▸ Problem description:
Every line from the one containing "How do I perform: Open" to the one containing "Image resolution: width=1188" in the records below, both included, must be set down exactly, and no other line.

--- Data ---

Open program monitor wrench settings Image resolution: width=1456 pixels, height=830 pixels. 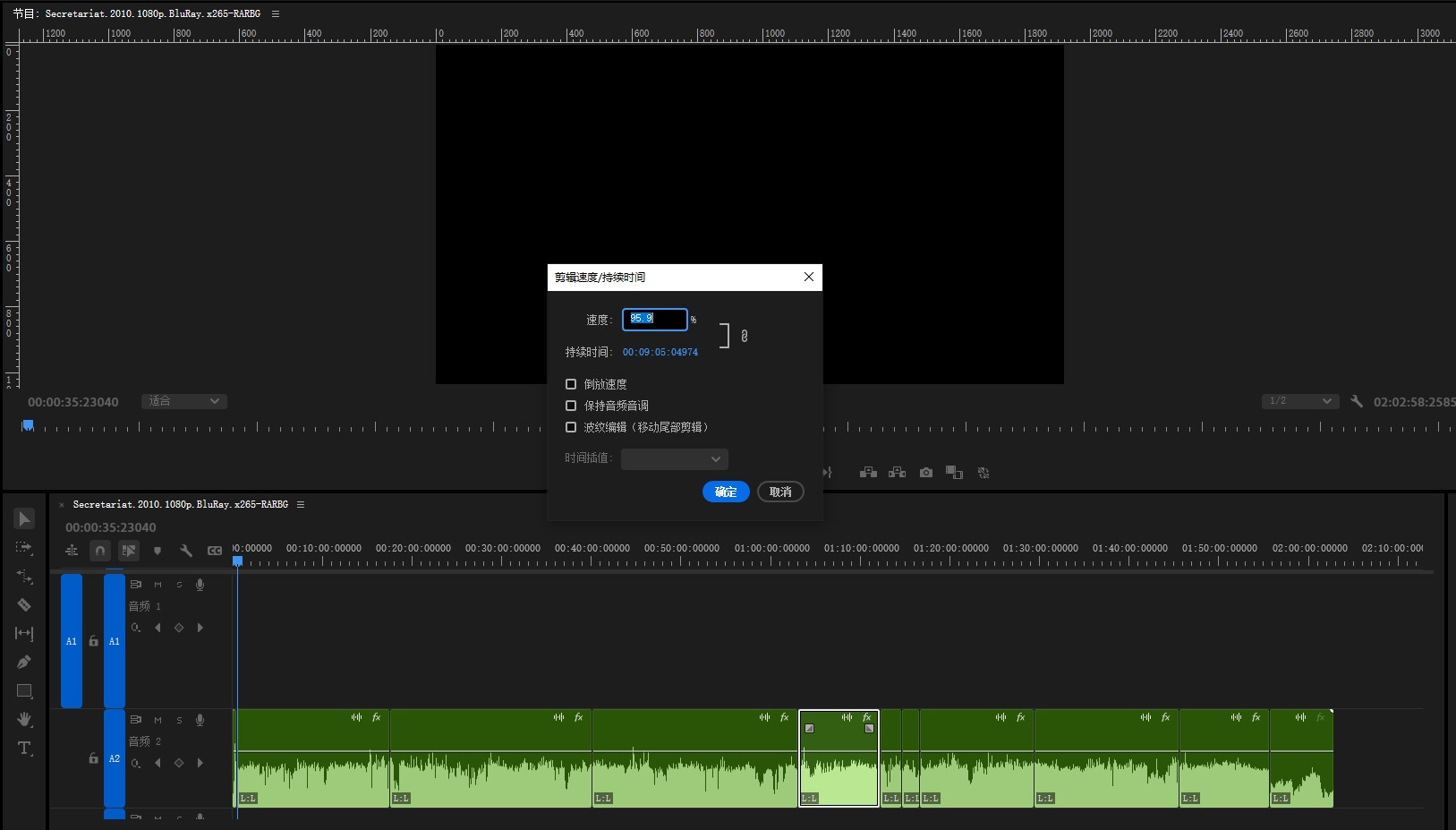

---
--- Data ---

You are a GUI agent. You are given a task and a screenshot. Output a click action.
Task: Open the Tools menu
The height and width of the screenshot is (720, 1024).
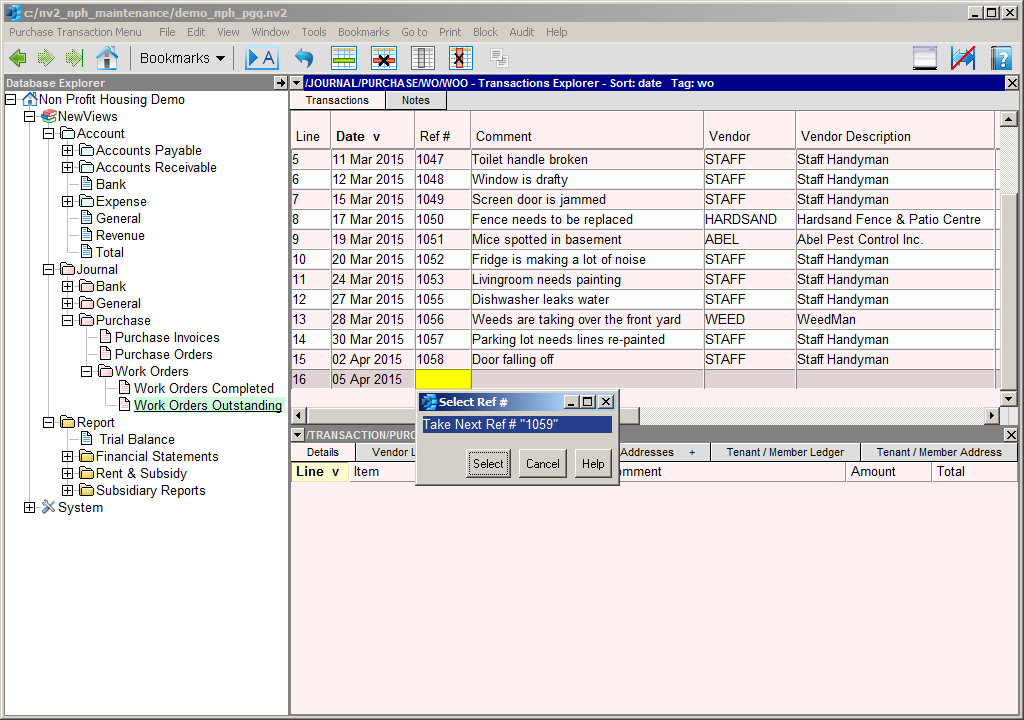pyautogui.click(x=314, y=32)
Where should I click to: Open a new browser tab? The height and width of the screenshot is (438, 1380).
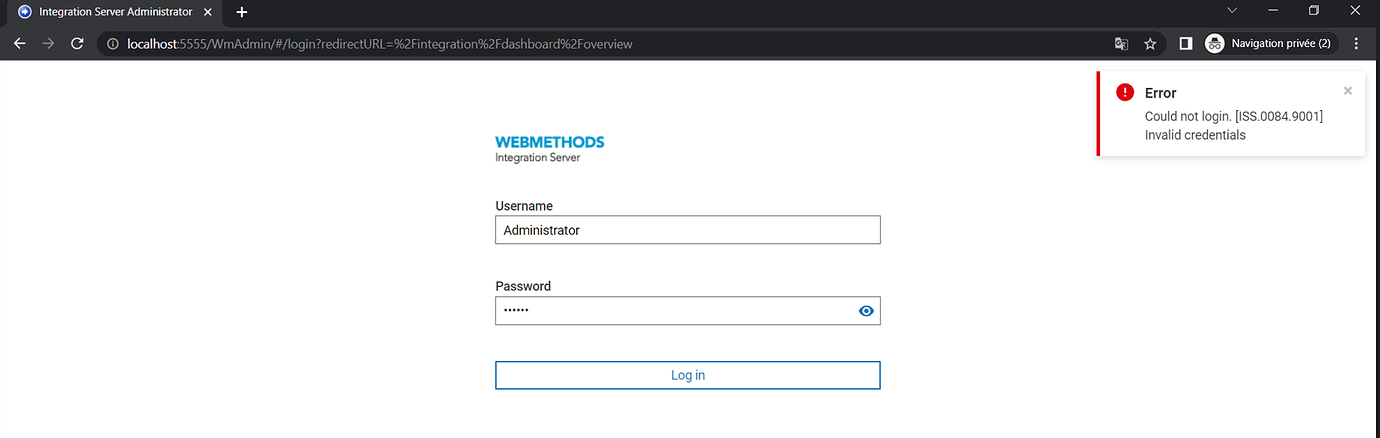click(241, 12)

---
--- Data ---

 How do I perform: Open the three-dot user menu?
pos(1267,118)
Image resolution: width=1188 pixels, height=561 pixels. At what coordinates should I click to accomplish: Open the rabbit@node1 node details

---

▸ Task answer:
 How do I perform: Open the three-dot user menu?
pos(1267,118)
Image resolution: width=1188 pixels, height=561 pixels. At what coordinates should I click to accomplish: Open the rabbit@node1 node details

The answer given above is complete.